While top-line accuracy numbers are impressive, extracting arguments for complex tools—like multi-layered "Statistics" or specific "Comparisons"—is what separates the good models from the great ones. The 0.6B model struggles significantly more on these nuanced tasks compared to basic retrieval.
Once the MLX pipeline was fully integrated, I tested the chat interface by asking it: "Plot my spendings on snacks for the past X months." I forgot the exact number but it was >=6 months afaik. The dynamically generated Plotly chart it returned was a serious wake-up call. I realized my snack spending was not so healthy, considering I wasn't running enough to justify it. I decided to cut down on snacks, but wasn't immediately successful, so I decided to place a bet with a Uni friend about who could go completely sugarless for the longest time (this has worked in the past as I dislike losing). Thanks to the ability to literally just "ask my data" about my habits, my spend on expenses dropped by 33% MoM (Dec 25 vs Jan 26).

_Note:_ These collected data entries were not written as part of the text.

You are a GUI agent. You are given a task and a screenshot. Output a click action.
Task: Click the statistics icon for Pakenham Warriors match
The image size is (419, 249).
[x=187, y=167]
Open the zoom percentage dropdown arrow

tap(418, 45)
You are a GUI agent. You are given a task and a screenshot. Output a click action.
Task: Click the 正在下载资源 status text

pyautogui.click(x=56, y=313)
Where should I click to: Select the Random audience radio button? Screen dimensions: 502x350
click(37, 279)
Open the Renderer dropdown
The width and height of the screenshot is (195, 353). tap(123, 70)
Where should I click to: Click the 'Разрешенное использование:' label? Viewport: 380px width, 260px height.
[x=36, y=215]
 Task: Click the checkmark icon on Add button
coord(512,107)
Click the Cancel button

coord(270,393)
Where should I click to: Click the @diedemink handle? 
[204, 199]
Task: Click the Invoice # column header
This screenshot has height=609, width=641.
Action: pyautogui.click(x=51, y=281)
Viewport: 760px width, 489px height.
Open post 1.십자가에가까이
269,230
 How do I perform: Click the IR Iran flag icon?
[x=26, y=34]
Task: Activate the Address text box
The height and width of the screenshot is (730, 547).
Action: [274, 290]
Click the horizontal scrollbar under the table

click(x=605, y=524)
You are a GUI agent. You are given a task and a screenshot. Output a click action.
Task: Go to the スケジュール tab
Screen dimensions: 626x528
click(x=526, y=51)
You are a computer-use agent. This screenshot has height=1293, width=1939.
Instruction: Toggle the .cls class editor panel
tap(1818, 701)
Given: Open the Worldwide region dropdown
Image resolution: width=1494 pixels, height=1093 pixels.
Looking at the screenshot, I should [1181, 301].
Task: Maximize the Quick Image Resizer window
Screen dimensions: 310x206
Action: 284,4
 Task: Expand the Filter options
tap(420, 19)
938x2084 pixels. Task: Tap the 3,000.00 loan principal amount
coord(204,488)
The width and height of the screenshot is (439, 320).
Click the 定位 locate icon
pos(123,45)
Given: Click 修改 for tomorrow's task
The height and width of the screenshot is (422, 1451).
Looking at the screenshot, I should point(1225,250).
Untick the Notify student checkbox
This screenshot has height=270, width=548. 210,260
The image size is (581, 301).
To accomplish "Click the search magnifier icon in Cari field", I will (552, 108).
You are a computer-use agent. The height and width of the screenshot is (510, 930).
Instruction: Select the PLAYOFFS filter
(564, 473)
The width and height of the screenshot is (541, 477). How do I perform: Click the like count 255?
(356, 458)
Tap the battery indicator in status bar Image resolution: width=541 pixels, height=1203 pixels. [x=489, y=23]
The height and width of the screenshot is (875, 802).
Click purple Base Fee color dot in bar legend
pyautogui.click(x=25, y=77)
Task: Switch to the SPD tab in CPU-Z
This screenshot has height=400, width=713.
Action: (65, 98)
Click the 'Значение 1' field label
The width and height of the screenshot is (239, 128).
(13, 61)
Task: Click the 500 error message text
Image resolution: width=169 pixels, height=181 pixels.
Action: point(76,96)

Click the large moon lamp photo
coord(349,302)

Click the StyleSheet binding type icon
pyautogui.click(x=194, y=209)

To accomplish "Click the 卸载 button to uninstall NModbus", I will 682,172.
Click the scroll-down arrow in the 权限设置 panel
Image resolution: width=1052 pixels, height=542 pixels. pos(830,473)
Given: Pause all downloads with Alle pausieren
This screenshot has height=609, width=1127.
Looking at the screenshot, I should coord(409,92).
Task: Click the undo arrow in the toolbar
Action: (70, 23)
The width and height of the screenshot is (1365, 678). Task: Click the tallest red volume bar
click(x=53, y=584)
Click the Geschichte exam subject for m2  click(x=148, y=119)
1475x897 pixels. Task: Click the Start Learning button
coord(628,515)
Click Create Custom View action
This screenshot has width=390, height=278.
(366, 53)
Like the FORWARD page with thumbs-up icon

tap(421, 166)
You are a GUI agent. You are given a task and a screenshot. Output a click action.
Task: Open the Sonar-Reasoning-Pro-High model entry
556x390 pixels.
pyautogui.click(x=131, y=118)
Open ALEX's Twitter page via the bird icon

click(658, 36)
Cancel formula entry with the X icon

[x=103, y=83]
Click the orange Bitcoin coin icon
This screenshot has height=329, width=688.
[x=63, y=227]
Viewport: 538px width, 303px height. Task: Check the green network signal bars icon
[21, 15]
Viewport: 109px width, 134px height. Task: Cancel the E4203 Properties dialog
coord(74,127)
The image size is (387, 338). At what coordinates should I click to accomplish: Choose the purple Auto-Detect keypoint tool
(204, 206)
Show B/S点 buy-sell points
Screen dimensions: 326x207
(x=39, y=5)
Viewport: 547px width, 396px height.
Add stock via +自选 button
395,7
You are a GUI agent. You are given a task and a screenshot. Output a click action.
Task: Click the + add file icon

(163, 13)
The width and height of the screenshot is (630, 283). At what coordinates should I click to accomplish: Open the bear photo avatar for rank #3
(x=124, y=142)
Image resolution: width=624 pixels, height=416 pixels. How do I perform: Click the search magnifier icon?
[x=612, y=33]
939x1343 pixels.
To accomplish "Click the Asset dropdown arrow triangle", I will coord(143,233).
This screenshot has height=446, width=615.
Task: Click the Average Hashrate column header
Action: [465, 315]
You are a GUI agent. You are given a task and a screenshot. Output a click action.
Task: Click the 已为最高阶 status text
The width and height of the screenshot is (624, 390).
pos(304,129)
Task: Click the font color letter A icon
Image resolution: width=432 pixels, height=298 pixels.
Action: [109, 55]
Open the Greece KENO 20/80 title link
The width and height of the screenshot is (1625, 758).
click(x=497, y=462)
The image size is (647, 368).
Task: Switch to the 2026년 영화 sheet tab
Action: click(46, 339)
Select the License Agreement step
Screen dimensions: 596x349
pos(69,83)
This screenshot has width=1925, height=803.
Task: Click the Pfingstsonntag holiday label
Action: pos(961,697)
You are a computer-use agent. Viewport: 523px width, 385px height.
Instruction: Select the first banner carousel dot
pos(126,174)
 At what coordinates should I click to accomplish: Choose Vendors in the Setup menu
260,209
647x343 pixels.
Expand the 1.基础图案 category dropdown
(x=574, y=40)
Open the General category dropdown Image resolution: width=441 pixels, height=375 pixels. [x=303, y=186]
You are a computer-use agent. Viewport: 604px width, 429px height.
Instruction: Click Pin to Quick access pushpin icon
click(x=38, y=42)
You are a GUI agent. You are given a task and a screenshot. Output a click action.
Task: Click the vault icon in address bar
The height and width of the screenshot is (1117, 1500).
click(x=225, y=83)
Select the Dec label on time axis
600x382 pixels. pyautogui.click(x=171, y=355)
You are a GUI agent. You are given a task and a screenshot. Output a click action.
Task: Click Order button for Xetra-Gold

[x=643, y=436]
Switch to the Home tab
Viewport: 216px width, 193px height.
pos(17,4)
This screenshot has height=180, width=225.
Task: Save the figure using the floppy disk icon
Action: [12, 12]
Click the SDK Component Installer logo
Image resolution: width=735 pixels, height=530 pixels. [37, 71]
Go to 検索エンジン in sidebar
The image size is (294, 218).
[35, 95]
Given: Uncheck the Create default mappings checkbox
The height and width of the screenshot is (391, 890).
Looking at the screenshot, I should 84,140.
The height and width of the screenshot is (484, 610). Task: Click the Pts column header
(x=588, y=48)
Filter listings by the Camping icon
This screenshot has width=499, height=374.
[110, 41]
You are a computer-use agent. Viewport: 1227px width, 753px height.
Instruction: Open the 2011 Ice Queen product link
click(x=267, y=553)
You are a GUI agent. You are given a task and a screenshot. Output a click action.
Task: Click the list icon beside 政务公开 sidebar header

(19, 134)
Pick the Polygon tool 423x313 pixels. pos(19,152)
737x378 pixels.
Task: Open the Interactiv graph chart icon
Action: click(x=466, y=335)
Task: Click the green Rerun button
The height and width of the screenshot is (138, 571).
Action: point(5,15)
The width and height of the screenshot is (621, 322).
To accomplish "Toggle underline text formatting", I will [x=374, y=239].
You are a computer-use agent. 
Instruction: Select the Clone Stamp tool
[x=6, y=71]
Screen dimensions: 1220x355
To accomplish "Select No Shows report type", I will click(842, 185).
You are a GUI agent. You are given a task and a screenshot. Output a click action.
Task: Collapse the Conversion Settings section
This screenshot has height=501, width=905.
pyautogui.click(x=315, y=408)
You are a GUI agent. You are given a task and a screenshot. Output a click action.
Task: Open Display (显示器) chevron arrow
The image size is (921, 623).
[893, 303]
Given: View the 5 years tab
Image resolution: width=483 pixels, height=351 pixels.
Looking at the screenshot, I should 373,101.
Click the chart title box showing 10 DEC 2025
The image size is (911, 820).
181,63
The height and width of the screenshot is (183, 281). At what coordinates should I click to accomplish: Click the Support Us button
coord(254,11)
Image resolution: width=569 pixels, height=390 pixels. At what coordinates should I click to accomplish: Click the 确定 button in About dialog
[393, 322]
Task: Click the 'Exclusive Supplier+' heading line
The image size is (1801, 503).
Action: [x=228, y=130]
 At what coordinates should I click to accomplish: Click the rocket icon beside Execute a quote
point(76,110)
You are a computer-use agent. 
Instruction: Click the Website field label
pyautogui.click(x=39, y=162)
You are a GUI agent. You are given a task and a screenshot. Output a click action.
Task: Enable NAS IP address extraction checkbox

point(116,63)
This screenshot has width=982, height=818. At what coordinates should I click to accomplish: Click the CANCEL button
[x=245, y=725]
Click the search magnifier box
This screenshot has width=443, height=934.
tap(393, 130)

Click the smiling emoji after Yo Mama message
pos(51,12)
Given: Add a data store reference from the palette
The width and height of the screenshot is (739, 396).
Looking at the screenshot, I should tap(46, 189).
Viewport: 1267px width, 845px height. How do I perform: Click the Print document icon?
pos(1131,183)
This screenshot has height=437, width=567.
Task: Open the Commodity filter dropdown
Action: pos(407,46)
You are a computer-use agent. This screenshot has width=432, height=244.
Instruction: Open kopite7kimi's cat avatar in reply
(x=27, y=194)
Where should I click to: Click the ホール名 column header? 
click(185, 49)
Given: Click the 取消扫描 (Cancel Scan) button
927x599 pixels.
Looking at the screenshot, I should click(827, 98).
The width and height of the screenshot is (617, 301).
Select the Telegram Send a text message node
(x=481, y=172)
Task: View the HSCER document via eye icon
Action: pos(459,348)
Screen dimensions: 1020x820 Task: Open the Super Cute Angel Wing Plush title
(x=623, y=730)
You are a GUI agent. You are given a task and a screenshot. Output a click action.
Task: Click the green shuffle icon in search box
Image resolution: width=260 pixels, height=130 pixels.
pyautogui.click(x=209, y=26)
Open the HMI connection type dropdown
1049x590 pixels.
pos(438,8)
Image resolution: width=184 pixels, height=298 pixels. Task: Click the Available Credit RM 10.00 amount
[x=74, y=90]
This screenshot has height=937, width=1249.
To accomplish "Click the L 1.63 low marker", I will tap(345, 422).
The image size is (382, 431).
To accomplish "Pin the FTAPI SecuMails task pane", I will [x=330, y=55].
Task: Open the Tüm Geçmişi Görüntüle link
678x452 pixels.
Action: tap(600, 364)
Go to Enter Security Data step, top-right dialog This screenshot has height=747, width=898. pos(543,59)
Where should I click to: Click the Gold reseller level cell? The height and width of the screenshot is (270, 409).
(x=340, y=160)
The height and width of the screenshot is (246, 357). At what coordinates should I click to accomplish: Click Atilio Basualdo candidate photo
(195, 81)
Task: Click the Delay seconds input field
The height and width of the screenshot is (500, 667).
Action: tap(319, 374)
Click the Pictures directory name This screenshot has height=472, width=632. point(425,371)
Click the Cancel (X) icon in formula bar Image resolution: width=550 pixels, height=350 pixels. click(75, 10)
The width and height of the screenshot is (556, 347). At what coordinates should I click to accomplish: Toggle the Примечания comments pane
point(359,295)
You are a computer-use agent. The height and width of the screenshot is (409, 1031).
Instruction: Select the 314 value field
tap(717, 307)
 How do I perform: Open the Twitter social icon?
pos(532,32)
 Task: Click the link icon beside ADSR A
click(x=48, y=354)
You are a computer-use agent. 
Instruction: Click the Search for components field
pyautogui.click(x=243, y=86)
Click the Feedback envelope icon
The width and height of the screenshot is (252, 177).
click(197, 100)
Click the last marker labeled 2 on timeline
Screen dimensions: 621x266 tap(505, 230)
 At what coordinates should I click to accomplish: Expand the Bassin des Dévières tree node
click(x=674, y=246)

It's been a rewarding project. I inadvertently learned the intricacies of small local LLMs, inference, and fine tuning (although I didn't perform it, as the accuracy without fine-tuning is pretty good). I was able to improve my health + my wallet.
The ability to build apps for personal-use using IDEs like Antigravity is fantastic (turning vision to reality is quick and what one can build is often limited to one's imagination I guess).